Insomma: gli esteri devono guadagnare meno e adattarsi, competendo con auto native cinesi che girano ruote a 360°, ballano, fanno proiezioni grazie a sistemi un tempo meccanici divenuti “by wire”. Ma, soprattutto, guardando ai rivolti per noi: ora i cinesi sanno fare e non male anche le auto sportive, da vendere potenzialmente all’estero.
“I costruttori tradizionali sono costretti a mettere in pratica leve drastiche per mantenere (o recuperare) competitività in un mercato che è il primo per volumi e innovazione, ed era fonte di profitti che sono venuti a mancare” commenta Dario Duse, EMEA leader Automotive & Industrial e Country Head Italia di AlixPartners.
Cinesi nel resto del mondo, sono già pronti con Adas e Range extender
Con la cara Europa che è stimata a 18 / 20 milioni massimo di volume annuo, per l’auto, mentre la Cina punta ai 30 con medesimo differenziale crescente, c’è da capire quanto interessi e quanto possano, secondo lotte politiche commerciali, mettersi a fare i fornitori cinesi per il settore estero.
Due gli elementi forti che abbiamo appreso da chi è stato al Salone di Shangai 2025, che possono approdare da noi:
sistemi plugin o range extender da usare su pianali pensati a tutto Bev, come si pensava in Europa fino a ieri;
Adas a volontà, per guida autonoma di un mercato apripista, per ora, anche se non del tutto complementari secondo alcuni.
Il tutto contando che cambiamenti o rivoluzioni, alla fine il prezzo del prodotto auto in Cina è calato: -15% negli ultimi 2 anni, al contrario che da noi. In questo mondo è facile capire chi abbia vantaggi di approccio al mercato dell’altro, politica a parte.
“Dopo l’annuncio di BYD su God’s Eye il 70% dei costruttori occidentali esprime interesse a sviluppare ADAS in collaborazione con fornitori cinesi” commenta Emanuele Cordone, Director della practice Automotive di AlixPartners.
La Cina è primo esportatore mondiale (con 6,4 milioni di veicoli annui) servendo anche metà del mercato russo ormai. I marchi cinesi sempre più importanti in casa loro lo cominciano a essere anche altrove.
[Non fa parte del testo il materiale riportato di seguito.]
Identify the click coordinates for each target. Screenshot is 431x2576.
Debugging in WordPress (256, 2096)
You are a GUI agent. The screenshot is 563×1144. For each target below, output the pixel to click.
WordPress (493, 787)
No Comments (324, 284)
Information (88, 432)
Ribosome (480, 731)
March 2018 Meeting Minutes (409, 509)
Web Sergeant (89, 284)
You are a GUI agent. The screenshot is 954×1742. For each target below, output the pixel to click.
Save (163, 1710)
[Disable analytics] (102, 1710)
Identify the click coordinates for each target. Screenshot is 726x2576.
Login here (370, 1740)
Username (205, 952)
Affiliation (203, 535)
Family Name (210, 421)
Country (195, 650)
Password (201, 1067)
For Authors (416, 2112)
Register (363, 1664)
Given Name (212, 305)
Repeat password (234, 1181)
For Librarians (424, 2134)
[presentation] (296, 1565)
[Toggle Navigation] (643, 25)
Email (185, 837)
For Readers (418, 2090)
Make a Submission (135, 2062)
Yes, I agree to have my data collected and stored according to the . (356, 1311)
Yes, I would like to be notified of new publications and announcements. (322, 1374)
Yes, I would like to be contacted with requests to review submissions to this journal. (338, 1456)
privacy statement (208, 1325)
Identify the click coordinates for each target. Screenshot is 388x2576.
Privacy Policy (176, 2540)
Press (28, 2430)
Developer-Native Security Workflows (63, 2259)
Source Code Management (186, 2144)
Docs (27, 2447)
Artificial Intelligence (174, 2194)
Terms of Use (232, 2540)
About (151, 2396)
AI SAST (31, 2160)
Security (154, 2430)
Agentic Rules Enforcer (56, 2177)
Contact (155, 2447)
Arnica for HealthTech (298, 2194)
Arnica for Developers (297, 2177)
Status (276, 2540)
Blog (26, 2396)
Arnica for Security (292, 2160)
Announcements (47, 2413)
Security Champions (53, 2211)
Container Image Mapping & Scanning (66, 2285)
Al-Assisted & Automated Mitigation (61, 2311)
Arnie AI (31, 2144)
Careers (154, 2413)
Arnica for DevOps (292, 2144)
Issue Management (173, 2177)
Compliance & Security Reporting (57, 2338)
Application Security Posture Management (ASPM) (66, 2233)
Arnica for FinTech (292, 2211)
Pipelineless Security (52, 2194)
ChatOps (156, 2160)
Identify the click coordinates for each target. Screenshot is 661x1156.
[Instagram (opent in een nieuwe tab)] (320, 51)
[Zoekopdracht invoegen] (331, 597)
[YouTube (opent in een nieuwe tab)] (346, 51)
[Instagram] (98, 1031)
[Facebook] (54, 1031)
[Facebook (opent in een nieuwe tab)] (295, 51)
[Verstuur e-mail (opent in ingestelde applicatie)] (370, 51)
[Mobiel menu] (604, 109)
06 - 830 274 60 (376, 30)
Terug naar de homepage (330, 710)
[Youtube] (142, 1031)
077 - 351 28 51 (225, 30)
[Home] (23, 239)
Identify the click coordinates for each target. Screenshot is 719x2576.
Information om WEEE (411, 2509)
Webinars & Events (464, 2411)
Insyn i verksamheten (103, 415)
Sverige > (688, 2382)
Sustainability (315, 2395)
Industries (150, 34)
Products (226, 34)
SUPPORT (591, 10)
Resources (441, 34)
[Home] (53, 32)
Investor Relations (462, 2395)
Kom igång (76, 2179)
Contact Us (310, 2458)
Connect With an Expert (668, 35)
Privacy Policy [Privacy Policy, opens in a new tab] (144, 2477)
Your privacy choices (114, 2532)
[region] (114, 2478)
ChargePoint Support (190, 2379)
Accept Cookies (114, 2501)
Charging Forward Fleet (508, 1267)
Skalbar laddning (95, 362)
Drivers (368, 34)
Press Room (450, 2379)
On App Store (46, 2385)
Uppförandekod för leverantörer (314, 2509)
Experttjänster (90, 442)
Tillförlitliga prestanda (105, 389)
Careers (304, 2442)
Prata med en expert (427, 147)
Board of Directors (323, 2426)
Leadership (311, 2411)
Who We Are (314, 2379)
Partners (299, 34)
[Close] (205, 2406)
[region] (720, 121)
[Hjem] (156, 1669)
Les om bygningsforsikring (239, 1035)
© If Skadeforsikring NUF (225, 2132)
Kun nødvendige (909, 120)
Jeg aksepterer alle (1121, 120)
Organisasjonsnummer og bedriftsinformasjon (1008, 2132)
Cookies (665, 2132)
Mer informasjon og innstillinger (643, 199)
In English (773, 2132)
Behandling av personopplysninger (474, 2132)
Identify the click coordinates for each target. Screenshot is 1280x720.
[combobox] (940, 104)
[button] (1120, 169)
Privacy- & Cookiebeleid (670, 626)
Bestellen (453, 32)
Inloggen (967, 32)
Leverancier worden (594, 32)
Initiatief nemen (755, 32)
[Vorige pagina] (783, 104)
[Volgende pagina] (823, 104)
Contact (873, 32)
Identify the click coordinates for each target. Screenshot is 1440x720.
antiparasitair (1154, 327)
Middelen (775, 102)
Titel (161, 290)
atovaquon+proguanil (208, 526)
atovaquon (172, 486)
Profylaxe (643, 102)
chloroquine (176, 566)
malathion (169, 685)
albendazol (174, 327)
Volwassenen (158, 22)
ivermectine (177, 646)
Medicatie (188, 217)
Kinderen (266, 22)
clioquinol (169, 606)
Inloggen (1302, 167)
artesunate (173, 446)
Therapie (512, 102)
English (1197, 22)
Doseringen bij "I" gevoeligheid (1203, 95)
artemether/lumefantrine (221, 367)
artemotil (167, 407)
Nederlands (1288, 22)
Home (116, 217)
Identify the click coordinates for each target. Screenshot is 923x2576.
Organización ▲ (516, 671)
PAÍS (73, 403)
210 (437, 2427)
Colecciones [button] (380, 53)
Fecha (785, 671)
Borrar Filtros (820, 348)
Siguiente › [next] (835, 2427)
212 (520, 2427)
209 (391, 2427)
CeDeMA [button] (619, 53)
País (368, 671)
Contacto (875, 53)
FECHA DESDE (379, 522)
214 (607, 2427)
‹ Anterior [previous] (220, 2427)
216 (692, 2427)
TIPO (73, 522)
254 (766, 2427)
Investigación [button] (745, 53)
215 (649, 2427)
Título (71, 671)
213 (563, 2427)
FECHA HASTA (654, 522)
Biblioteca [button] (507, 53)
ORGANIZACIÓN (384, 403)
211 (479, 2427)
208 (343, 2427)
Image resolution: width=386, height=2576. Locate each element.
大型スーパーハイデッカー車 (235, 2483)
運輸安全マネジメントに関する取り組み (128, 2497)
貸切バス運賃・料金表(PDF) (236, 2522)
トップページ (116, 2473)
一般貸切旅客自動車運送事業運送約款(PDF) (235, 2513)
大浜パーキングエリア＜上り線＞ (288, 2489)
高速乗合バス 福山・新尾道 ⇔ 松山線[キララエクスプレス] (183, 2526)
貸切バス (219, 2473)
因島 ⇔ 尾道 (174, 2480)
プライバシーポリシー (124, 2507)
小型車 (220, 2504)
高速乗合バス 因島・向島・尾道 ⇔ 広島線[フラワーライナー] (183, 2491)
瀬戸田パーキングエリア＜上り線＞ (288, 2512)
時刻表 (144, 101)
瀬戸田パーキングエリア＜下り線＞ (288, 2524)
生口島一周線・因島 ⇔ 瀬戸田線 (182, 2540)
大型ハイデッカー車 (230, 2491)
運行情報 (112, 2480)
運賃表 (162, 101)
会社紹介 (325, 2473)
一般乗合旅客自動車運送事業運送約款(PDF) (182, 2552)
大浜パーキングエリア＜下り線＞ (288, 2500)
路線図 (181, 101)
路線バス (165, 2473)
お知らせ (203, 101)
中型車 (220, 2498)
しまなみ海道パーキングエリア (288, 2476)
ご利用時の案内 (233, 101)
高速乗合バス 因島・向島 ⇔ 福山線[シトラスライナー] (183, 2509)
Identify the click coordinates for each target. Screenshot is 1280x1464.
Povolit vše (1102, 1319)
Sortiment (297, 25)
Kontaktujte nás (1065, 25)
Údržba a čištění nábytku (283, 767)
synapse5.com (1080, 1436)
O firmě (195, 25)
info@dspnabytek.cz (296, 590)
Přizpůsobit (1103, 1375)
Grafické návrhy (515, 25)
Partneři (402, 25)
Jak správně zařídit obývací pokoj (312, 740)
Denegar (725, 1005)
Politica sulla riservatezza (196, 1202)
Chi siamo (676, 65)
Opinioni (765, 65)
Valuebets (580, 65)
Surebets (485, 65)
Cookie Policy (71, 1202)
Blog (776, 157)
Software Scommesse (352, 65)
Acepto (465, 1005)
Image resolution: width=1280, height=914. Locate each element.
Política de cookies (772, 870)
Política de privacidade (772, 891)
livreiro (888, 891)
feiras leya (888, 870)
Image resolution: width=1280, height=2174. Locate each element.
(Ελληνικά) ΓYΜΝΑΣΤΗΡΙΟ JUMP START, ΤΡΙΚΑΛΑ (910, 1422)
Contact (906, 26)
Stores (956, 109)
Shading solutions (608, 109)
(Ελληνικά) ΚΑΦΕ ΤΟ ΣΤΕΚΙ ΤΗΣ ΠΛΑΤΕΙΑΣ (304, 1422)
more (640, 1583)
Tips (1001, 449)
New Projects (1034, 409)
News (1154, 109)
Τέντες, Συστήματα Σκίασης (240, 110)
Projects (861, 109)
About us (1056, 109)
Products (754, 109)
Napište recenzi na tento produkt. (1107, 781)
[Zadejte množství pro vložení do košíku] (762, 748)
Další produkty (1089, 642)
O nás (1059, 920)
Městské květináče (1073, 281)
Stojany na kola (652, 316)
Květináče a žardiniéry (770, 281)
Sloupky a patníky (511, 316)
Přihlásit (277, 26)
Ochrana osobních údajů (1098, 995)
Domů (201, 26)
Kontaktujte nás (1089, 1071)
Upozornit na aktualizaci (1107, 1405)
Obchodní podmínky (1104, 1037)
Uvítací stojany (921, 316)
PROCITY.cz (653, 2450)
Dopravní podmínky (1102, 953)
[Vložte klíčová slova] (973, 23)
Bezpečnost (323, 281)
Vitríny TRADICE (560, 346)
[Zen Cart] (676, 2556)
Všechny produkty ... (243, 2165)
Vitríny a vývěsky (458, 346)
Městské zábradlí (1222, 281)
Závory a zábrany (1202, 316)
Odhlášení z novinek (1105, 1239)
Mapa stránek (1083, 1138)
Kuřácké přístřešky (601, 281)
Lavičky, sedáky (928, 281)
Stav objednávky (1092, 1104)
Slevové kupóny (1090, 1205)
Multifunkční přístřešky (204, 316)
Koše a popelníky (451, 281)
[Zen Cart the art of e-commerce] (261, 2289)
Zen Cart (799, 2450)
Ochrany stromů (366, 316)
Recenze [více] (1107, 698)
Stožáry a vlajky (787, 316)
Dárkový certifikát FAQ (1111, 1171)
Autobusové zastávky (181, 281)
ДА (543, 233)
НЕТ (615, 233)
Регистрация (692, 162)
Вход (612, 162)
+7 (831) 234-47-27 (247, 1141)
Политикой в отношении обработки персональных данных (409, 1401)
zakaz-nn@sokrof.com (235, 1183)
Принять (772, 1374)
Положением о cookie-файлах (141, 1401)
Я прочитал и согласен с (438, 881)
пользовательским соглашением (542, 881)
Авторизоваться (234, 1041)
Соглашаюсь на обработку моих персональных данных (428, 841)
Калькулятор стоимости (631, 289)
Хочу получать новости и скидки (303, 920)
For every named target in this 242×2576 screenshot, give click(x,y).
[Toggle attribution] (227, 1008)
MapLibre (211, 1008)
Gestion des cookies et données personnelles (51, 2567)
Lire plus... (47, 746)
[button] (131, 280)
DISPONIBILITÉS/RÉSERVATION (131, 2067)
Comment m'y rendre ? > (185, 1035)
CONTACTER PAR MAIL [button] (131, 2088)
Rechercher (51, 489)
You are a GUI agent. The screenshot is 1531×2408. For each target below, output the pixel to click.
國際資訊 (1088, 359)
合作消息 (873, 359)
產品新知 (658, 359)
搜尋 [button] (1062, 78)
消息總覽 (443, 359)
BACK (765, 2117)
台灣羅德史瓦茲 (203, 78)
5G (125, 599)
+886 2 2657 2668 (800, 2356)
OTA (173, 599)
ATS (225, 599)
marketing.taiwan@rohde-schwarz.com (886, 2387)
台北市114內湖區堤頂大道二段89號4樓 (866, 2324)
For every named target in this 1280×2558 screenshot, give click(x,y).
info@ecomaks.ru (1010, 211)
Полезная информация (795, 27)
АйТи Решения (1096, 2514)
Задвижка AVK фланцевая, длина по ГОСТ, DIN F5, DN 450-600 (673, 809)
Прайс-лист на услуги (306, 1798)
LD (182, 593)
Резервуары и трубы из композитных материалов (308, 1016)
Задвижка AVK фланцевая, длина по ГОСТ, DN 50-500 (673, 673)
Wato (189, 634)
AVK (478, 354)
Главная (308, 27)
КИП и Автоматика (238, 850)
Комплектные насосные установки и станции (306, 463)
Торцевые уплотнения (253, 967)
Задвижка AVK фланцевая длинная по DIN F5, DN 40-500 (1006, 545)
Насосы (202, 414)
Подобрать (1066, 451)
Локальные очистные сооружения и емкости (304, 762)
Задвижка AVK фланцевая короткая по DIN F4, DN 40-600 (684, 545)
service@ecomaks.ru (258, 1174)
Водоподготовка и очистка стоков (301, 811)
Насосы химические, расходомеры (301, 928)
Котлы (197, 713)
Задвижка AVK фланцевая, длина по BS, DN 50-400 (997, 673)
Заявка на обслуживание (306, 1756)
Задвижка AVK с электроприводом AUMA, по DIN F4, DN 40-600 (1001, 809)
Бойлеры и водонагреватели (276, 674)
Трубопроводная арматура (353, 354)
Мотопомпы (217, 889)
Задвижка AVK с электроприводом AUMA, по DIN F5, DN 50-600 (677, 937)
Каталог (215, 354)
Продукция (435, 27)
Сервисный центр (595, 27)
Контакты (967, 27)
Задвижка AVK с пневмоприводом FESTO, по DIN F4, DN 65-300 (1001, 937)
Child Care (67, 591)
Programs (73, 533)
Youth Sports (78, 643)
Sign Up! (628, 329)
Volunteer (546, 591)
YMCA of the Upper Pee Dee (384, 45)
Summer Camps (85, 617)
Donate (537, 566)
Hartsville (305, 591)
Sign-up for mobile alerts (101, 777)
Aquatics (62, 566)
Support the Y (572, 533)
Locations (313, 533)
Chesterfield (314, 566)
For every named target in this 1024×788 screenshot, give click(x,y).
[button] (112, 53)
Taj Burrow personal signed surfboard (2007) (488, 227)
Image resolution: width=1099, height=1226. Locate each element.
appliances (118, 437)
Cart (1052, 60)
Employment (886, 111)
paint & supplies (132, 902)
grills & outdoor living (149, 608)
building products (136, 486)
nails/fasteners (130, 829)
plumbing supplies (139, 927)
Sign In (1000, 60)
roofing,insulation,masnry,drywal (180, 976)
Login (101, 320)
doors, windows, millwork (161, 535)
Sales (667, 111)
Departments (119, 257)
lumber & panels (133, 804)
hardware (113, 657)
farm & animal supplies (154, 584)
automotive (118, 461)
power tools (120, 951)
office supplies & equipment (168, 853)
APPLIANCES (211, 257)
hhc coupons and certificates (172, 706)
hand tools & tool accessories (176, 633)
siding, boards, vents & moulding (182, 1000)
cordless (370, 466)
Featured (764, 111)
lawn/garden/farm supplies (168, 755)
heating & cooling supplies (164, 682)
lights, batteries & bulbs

Previsioni? Secondo Alixpartners anche un 30% di mercato, potrebbe essere raggiunto in zone come Sud America, Asia e Africa, meno in Europa e molto poco negli Usa. La cosa buona per la filiera è che a tendere, produrranno anche in mercati di approdo e già oggi si vedono molte attività in est Europa, non ancora Italia.
Dazi, motori e multe EU all’automotive
Il tutto si deve combinare ai dazi o gli accordi che ne scaturiranno, a oggi indefinibili e ammortizzati dallo stock. Mentre per i motori, i dati esposti da Alixpartners mostrano come Bev e Phev in EU siano allo stallo, circa 18%, con solo UK e Scandinavia che crescono sempre, mentre l’Italia tende a 5% in coda.
In questi anni si sta anche giocando la partita di bonus e multe per mancato target emissioni, rispetto a quanto previsto dalla UE: i costruttori potrebbero trovarsi a pagare tra 6 e 11 miliardi, secondo la gestione dei crediti (utile a chi come Tesla può cederli) e la dilazione, con se multe si misurano nei tre anni e non ogni anno.